A autarquia explica que a EMEL, responsável pela gestão do sistema, tem registado uma “vaga de criminalidade mais agressiva”, marcada pela “destruição de docas e equipamento” e também pelo “furto de bicicletas”.

“Esta nova vaga de crimes contra a rede Gira ocorre de forma violenta, gratuita e inesperada, através da destruição de tampas, cablagens e sensores eletrónicos, e tem tido um efeito devastador na disponibilidade do serviço”, afirmou o executivo municipal.

Apesar de cerca de mil bicicletas terem sido retiradas à força das respetivas docas, a Câmara garante que “a grande maioria” acaba por ser recuperada no próprio dia graças aos sistemas de GPS instalados nos veículos.

“Tudo isto causa, naturalmente, graves prejuízos e constrangimentos aos utilizadores da rede Gira”, sublinhou a autarquia.
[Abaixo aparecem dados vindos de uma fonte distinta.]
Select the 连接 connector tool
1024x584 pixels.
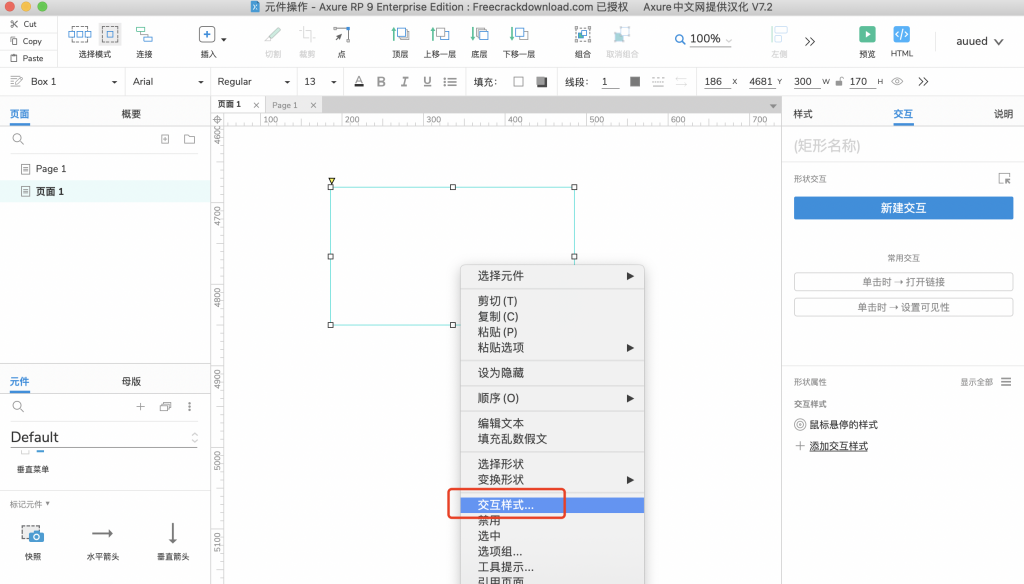coord(144,35)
Os custos acumulados são elevados. Entre 2017 e 2025 foram feitas mais de 12 mil reparações relacionadas com vandalismo, num prejuízo que “ultrapassa os três milhões de euros”. Só desde o final de 2025, altura em que começou o atual período de maior destruição, os danos já representam “cerca de 400 mil euros”.
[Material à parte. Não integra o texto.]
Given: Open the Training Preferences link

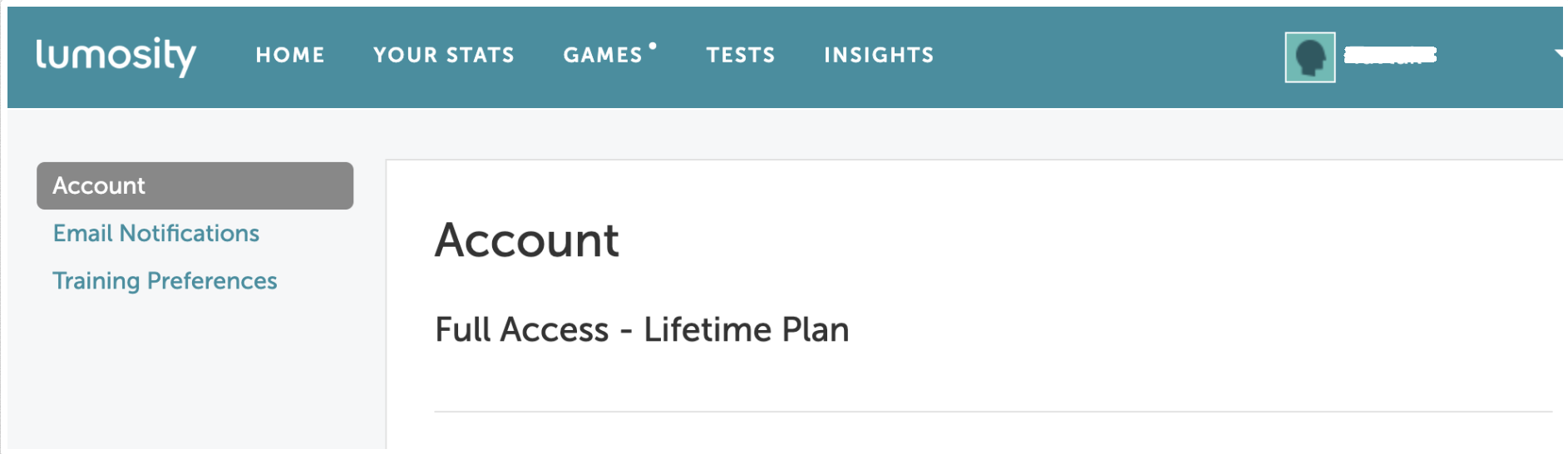Looking at the screenshot, I should click(x=165, y=281).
O vice-presidente da Câmara de Lisboa e responsável pelo pelouro da Mobilidade, Gonçalo Reis, reconheceu que a situação prejudica diretamente quem utiliza o serviço diariamente.

“Vamos continuar a investir na rede e vamos aumentar a fiscalização para garantir que quem utiliza o sistema de bicicletas Gira continua a contar com uma boa oferta de bicicletas partilhadas na cidade”, garantiu.
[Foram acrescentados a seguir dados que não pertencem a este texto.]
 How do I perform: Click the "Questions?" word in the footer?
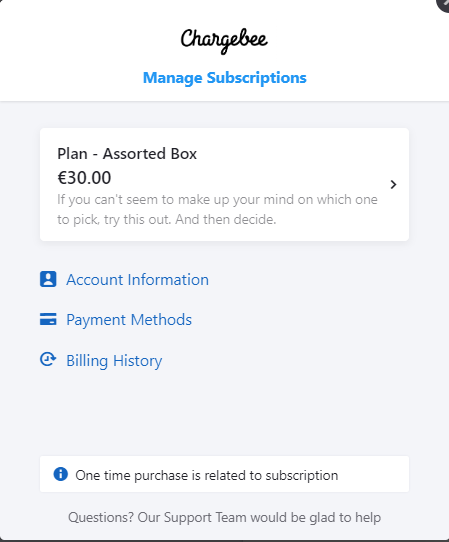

Também o vereador do PCP João Ferreira voltou a pedir esclarecimentos ao presidente da autarquia, Carlos Moedas, sobre os problemas que têm afetado a rede, entre estações e docas danificadas, bicicletas avariadas e falhas na aplicação e no atendimento.

“São várias – e justificadas – as referências ao colapso do sistema por parte de muitos utilizadores”, afirmou o vereador, acrescentando que “esta situação, não sendo inteiramente nova, resulta do agravamento de problemas preexistentes”.